In playing a set of four 10 person sit-and-gos, what is the probability of placing first in three, or at least three (10% chance of placing first)? How many sets of four would you have to play to have a 50% chance of doing this twice? Cross-posting in probabilities. Thanks, ThorGoT (who hasn't taken any math classes for 15 years).

Re: Simple Probability Question (that I have no idea how to answer)
 

I posted this in the 1-table tournaments also:

I think I have the answer. You have a 0.37% chance of winning a tournament at least 3 out of 4 times. This is assuming that you are exactly an average player, which means that you'll finish first exactly 10% of the time.

There are 10,000 different combinations of placing in 4 different tournaments: 10 X 10 X 10 X 10 = 10000. Your scenario has 37 different possibilities:

1 1 1 1

1 1 1 2
1 1 1 3
1 1 1 4
1 1 1 5
1 1 1 6
1 1 1 7
1 1 1 8
1 1 1 9
1 1 1 10

1 1 2 1
1 1 3 1
1 1 4 1
1 1 5 1
1 1 6 1
1 1 7 1
1 1 8 1
1 1 9 1
1 1 10 1

1 2 1 1
1 3 1 1
1 4 1 1
1 5 1 1
1 6 1 1
1 7 1 1
1 8 1 1
1 9 1 1
1 10 1 1

2 1 1 1
3 1 1 1
4 1 1 1
5 1 1 1
6 1 1 1
7 1 1 1
8 1 1 1
9 1 1 1
10 1 1 1

37/10000 = 0.37%.

So if you played 10000 tournaments, you would on average find 37 instances of when you won at least 3 out of 4 tournaments in a row (actually 10003 tournaments. Your first set of four would be tournaments # 1, 2, 3, and 4. Your second set of four would be tournaments # 2, 3, 4, and 5. Your last set of tournaments would be tournaments #10000, 10001, 10002, and 10003)

I just ran a simulation of 10003 tournaments. I won 1032 times, and 37 times I won at least 3 out of 4 tournaments. So there you go.

On average, this result should happen once every 270 sets of four tournaments (100%/0.37%). So if you played 270 sets of four, it should have happened once. There's a 50% chance that it would have happened twice.

Of course, the assumption that you are an average player is hopefully wrong. So it would happen a little more often for you.

Re: Simple Probability Question (that I have no idea how to answer)
 

[ QUOTE ]
On average, this result should happen once every 270 sets of four tournaments (100%/0.37%). So if you played 270 sets of four, it should have happened once. There's a 50% chance that it would have happened twice.


[/ QUOTE ]

This is not correct, though I agree with the 0.37%.

(0.1)^4 + 4*0.9*(0.1)^3 = 0.37%

If the probability of it occuring at least twice in N trials is 0.5, then the probability of it occuring 0 or 1 time in N trials is 0.5.

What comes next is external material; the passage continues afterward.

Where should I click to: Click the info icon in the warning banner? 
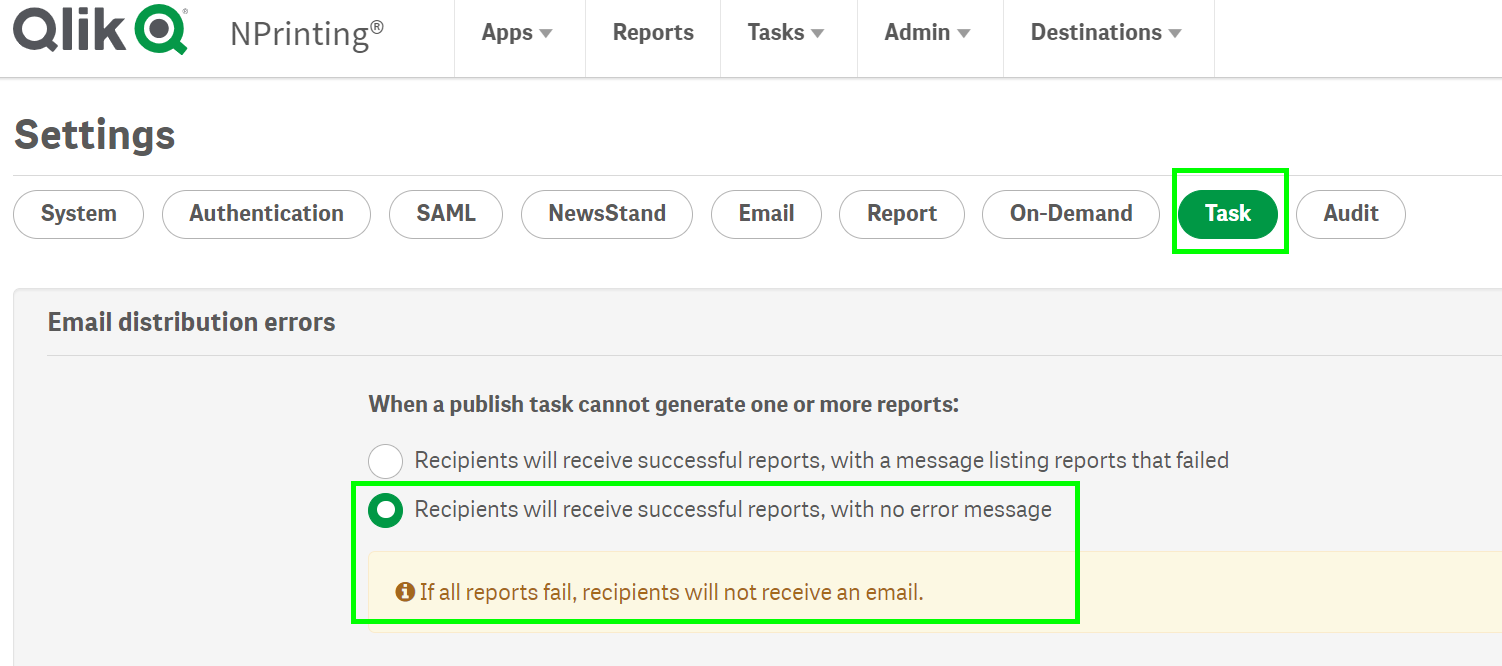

(1-0.0037)^N + N*(0.0037)*(1-.0.0037)^(N-1) = 0.5

Solving this for N gives N = 453, so we must play 453 sets of four tournaments. I used the Excel goal seek function to find this solution, or you can use trial and error. If you set N = 270, there will only be a 26.4% chance of it happening twice.

Re: Simple Probability Question (that I have no idea how to answer)
 

Thanks to both of you. I remember shortly after taking my last math class, being surprised at how people couldn't figure stuff out that was still fresh and new for me . . . now I am that person.